Trained with `timm` scripts using hyper-parameters (mostly) similar to those in the paper.
NOTE: So far, these are the only known MNV4 weights. Official weights for Tensorflow models are unreleased.
## Model Details
- **Model Type:** Image classification / feature backbone
- **Model Stats:**
- Params (M): 32.6
- GMACs: 2.9
- Activations (M): 12.1
- Image size: train = 256 x 256, test = 320 x 320
- **Dataset:** ImageNet-1k
- **Papers:**
- MobileNetV4 -- Universal Models for the Mobile Ecosystem: https://arxiv.org/abs/2404.10518
- **Original:** https://github.com/tensorflow/models/tree/master/official/vision
## Model Usage
### Image Classification
```python
from urllib.request import urlopen
from PIL import Image
import timm
img = Image.open(urlopen(
'https://huggingface.co/datasets/huggingface/documentation-images/resolve/main/beignets-task-guide.png'
))
model = timm.create_model('mobilenetv4_conv_large.e500_r256_in1k', pretrained=True)
model = model.eval()
# get model specific transforms (normalization, resize)

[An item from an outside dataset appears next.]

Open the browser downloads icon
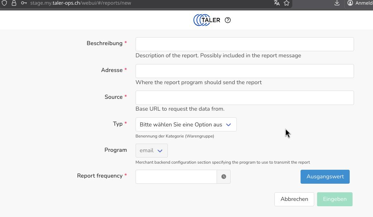Screen dimensions: 373x217 coord(337,3)
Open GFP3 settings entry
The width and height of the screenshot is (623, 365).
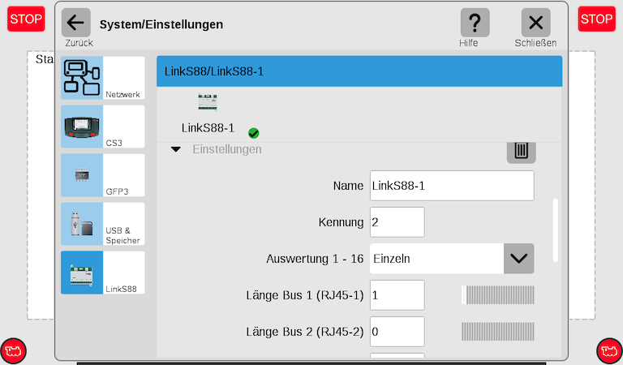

data_config = timm.data.resolve_model_data_config(model)
transforms = timm.data.create_transform(**data_config, is_training=False)
output = model(transforms(img).unsqueeze(0)) # unsqueeze single image into batch of 1
top5_probabilities, top5_class_indices = torch.topk(output.softmax(dim=1) * 100, k=5)
```
### Feature Map Extraction
```python
from urllib.request import urlopen
from PIL import Image
import timm
img = Image.open(urlopen(
'https://huggingface.co/datasets/huggingface/documentation-images/resolve/main/beignets-task-guide.png'
))
model = timm.create_model(
'mobilenetv4_conv_large.e500_r256_in1k',
pretrained=True,
features_only=True,
)
model = model.eval()
# get model specific transforms (normalization, resize)
data_config = timm.data.resolve_model_data_config(model)
transforms = timm.data.create_transform(**data_config, is_training=False)
output = model(transforms(img).unsqueeze(0)) # unsqueeze single image into batch of 1
for o in output:
# print shape of each feature map in output
# e.g.:
# torch.Size([1, 24, 128, 128])
# torch.Size([1, 48, 64, 64])
# torch.Size([1, 96, 32, 32])
# torch.Size([1, 192, 16, 16])
# torch.Size([1, 960, 8, 8])
print(o.shape)
```
### Image Embeddings
```python
from urllib.request import urlopen
from PIL import Image
import timm
img = Image.open(urlopen(
'https://huggingface.co/datasets/huggingface/documentation-images/resolve/main/beignets-task-guide.png'
))
model = timm.create_model(
'mobilenetv4_conv_large.e500_r256_in1k',
pretrained=True,
num_classes=0, # remove classifier nn.Linear
)
model = model.eval()
# get model specific transforms (normalization, resize)
data_config = timm.data.resolve_model_data_config(model)
transforms = timm.data.create_transform(**data_config, is_training=False)
output = model(transforms(img).unsqueeze(0)) # output is (batch_size, num_features) shaped tensor
# or equivalently (without needing to set num_classes=0)
output = model.forward_features(transforms(img).unsqueeze(0))
# output is unpooled, a (1, 960, 8, 8) shaped tensor
output = model.forward_head(output, pre_logits=True)
# output is a (1, num_features) shaped tensor
```
## Model Comparison
### By Top-1
|model |top1 |top1_err|top5 |top5_err|param_count|img_size|
|-------------------------------------------|------|--------|------|--------|-----------|--------|
|mobilenetv4_conv_large.e500_r256_in1k |82.674|17.326 |96.31 |3.69 |32.59 |320 |
|mobilenetv4_conv_large.e500_r256_in1k |81.862|18.138 |95.69 |4.31 |32.59 |256 |
|mobilenetv4_hybrid_medium.e500_r224_in1k |81.276|18.724 |95.742|4.258 |11.07 |256 |
|mobilenetv4_conv_medium.e500_r256_in1k |80.858|19.142 |95.768|4.232 |9.72 |320 |
|mobilenetv4_hybrid_medium.e500_r224_in1k |80.442|19.558 |95.38 |4.62 |11.07 |224 |
|mobilenetv4_conv_blur_medium.e500_r224_in1k|80.142|19.858 |95.298|4.702 |9.72 |256 |
|mobilenetv4_conv_medium.e500_r256_in1k |79.928|20.072 |95.184|4.816 |9.72 |256 |
|mobilenetv4_conv_medium.e500_r224_in1k |79.808|20.192 |95.186|4.814 |9.72 |256 |
|mobilenetv4_conv_blur_medium.e500_r224_in1k|79.438|20.562 |94.932|5.068 |9.72 |224 |
|mobilenetv4_conv_medium.e500_r224_in1k |79.094|20.906 |94.77 |5.23 |9.72 |224 |
|mobilenetv4_conv_small.e1200_r224_in1k |74.292|25.708 |92.116|7.884 |3.77 |256 |
|mobilenetv4_conv_small.e1200_r224_in1k |73.454|26.546 |91.34 |8.66 |3.77 |224 |
|